**Exercise data**
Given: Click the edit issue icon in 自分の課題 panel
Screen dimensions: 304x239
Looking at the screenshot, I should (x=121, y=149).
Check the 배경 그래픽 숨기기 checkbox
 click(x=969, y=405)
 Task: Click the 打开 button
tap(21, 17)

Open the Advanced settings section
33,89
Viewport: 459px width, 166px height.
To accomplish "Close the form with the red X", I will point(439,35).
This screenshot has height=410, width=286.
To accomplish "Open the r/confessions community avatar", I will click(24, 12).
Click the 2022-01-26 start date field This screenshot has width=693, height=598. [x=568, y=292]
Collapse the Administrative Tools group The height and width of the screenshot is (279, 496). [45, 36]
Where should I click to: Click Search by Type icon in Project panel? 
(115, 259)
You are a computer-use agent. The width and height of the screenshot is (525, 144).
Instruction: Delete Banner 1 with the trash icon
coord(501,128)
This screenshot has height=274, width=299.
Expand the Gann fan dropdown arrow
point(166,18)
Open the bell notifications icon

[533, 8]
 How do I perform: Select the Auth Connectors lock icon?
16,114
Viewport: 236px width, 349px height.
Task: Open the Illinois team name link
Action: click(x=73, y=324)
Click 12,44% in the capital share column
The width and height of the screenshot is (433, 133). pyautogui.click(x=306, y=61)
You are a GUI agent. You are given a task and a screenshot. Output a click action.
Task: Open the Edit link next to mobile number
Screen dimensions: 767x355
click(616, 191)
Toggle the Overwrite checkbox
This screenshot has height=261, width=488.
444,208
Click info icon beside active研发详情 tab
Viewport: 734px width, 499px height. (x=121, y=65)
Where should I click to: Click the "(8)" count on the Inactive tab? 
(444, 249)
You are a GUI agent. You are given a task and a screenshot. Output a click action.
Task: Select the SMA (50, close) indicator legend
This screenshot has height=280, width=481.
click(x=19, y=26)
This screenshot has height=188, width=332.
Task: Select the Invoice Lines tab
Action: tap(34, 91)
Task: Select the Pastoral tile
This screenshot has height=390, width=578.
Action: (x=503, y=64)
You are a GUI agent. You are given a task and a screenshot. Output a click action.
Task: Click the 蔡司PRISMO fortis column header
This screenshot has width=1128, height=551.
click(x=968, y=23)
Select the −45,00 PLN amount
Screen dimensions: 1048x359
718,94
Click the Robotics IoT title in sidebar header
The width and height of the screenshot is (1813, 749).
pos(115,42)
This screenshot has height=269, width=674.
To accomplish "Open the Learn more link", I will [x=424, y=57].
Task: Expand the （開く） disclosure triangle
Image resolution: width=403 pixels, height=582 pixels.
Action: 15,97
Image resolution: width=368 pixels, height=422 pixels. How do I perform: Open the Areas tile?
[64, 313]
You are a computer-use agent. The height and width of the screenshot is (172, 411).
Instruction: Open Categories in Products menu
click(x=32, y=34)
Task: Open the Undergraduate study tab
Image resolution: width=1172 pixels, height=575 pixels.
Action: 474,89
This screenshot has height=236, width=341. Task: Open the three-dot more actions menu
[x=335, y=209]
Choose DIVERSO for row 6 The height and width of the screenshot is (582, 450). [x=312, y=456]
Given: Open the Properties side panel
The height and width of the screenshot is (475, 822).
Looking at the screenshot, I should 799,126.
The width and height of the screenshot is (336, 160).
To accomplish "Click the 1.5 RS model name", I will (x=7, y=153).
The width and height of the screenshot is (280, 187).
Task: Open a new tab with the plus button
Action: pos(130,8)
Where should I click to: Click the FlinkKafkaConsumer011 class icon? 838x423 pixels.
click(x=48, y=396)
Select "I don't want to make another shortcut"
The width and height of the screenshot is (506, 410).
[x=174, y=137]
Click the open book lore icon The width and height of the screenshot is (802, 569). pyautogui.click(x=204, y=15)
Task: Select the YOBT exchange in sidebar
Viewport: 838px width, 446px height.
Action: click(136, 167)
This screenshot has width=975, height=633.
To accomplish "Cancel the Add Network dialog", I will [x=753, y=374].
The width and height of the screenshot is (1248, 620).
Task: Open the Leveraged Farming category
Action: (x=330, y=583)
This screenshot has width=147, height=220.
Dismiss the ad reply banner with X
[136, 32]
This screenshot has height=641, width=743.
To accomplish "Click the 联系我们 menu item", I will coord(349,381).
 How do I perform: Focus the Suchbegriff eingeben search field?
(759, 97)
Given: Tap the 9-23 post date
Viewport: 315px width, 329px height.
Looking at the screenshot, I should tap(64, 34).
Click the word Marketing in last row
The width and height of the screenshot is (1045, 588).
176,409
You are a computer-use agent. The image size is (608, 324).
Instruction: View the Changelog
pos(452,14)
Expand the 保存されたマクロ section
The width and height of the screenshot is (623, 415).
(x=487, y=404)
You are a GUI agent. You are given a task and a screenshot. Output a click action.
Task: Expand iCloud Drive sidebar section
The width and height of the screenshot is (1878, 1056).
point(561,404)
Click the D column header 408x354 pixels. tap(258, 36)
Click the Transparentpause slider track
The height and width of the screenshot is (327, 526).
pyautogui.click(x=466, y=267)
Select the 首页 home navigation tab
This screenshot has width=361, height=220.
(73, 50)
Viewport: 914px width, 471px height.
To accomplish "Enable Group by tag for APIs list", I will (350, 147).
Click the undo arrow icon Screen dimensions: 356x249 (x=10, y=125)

**What is being asked**
The answer must be the complete set of entries, retyped exactly.

**Answer space**
Given: Click the edit issue icon in 自分の課題 panel
Screen dimensions: 304x239
Looking at the screenshot, I should (x=121, y=149).
Check the 배경 그래픽 숨기기 checkbox
 click(x=969, y=405)
 Task: Click the 打开 button
tap(21, 17)

Open the Advanced settings section
33,89
Viewport: 459px width, 166px height.
To accomplish "Close the form with the red X", I will point(439,35).
This screenshot has height=410, width=286.
To accomplish "Open the r/confessions community avatar", I will click(24, 12).
Click the 2022-01-26 start date field This screenshot has width=693, height=598. [x=568, y=292]
Collapse the Administrative Tools group The height and width of the screenshot is (279, 496). [45, 36]
Where should I click to: Click Search by Type icon in Project panel? 
(115, 259)
You are a computer-use agent. The width and height of the screenshot is (525, 144).
Instruction: Delete Banner 1 with the trash icon
coord(501,128)
This screenshot has height=274, width=299.
Expand the Gann fan dropdown arrow
point(166,18)
Open the bell notifications icon

[533, 8]
 How do I perform: Select the Auth Connectors lock icon?
16,114
Viewport: 236px width, 349px height.
Task: Open the Illinois team name link
Action: click(x=73, y=324)
Click 12,44% in the capital share column
The width and height of the screenshot is (433, 133). pyautogui.click(x=306, y=61)
You are a GUI agent. You are given a task and a screenshot. Output a click action.
Task: Open the Edit link next to mobile number
Screen dimensions: 767x355
click(616, 191)
Toggle the Overwrite checkbox
This screenshot has height=261, width=488.
444,208
Click info icon beside active研发详情 tab
Viewport: 734px width, 499px height. (x=121, y=65)
Where should I click to: Click the "(8)" count on the Inactive tab? 
(444, 249)
You are a GUI agent. You are given a task and a screenshot. Output a click action.
Task: Select the SMA (50, close) indicator legend
This screenshot has height=280, width=481.
click(x=19, y=26)
This screenshot has height=188, width=332.
Task: Select the Invoice Lines tab
Action: tap(34, 91)
Task: Select the Pastoral tile
This screenshot has height=390, width=578.
Action: (x=503, y=64)
You are a GUI agent. You are given a task and a screenshot. Output a click action.
Task: Click the 蔡司PRISMO fortis column header
This screenshot has width=1128, height=551.
click(x=968, y=23)
Select the −45,00 PLN amount
Screen dimensions: 1048x359
718,94
Click the Robotics IoT title in sidebar header
The width and height of the screenshot is (1813, 749).
pos(115,42)
This screenshot has height=269, width=674.
To accomplish "Open the Learn more link", I will [x=424, y=57].
Task: Expand the （開く） disclosure triangle
Image resolution: width=403 pixels, height=582 pixels.
Action: 15,97
Image resolution: width=368 pixels, height=422 pixels. How do I perform: Open the Areas tile?
[64, 313]
You are a computer-use agent. The height and width of the screenshot is (172, 411).
Instruction: Open Categories in Products menu
click(x=32, y=34)
Task: Open the Undergraduate study tab
Image resolution: width=1172 pixels, height=575 pixels.
Action: 474,89
This screenshot has height=236, width=341. Task: Open the three-dot more actions menu
[x=335, y=209]
Choose DIVERSO for row 6 The height and width of the screenshot is (582, 450). [x=312, y=456]
Given: Open the Properties side panel
The height and width of the screenshot is (475, 822).
Looking at the screenshot, I should 799,126.
The width and height of the screenshot is (336, 160).
To accomplish "Click the 1.5 RS model name", I will (x=7, y=153).
The width and height of the screenshot is (280, 187).
Task: Open a new tab with the plus button
Action: pos(130,8)
Where should I click to: Click the FlinkKafkaConsumer011 class icon? 838x423 pixels.
click(x=48, y=396)
Select "I don't want to make another shortcut"
The width and height of the screenshot is (506, 410).
[x=174, y=137]
Click the open book lore icon The width and height of the screenshot is (802, 569). pyautogui.click(x=204, y=15)
Task: Select the YOBT exchange in sidebar
Viewport: 838px width, 446px height.
Action: click(136, 167)
This screenshot has width=975, height=633.
To accomplish "Cancel the Add Network dialog", I will [x=753, y=374].
The width and height of the screenshot is (1248, 620).
Task: Open the Leveraged Farming category
Action: (x=330, y=583)
This screenshot has width=147, height=220.
Dismiss the ad reply banner with X
[136, 32]
This screenshot has height=641, width=743.
To accomplish "Click the 联系我们 menu item", I will coord(349,381).
 How do I perform: Focus the Suchbegriff eingeben search field?
(759, 97)
Given: Tap the 9-23 post date
Viewport: 315px width, 329px height.
Looking at the screenshot, I should tap(64, 34).
Click the word Marketing in last row
The width and height of the screenshot is (1045, 588).
176,409
You are a computer-use agent. The image size is (608, 324).
Instruction: View the Changelog
pos(452,14)
Expand the 保存されたマクロ section
The width and height of the screenshot is (623, 415).
(x=487, y=404)
You are a GUI agent. You are given a task and a screenshot. Output a click action.
Task: Expand iCloud Drive sidebar section
The width and height of the screenshot is (1878, 1056).
point(561,404)
Click the D column header 408x354 pixels. tap(258, 36)
Click the Transparentpause slider track
The height and width of the screenshot is (327, 526).
pyautogui.click(x=466, y=267)
Select the 首页 home navigation tab
This screenshot has width=361, height=220.
(73, 50)
Viewport: 914px width, 471px height.
To accomplish "Enable Group by tag for APIs list", I will (350, 147).
Click the undo arrow icon Screen dimensions: 356x249 (x=10, y=125)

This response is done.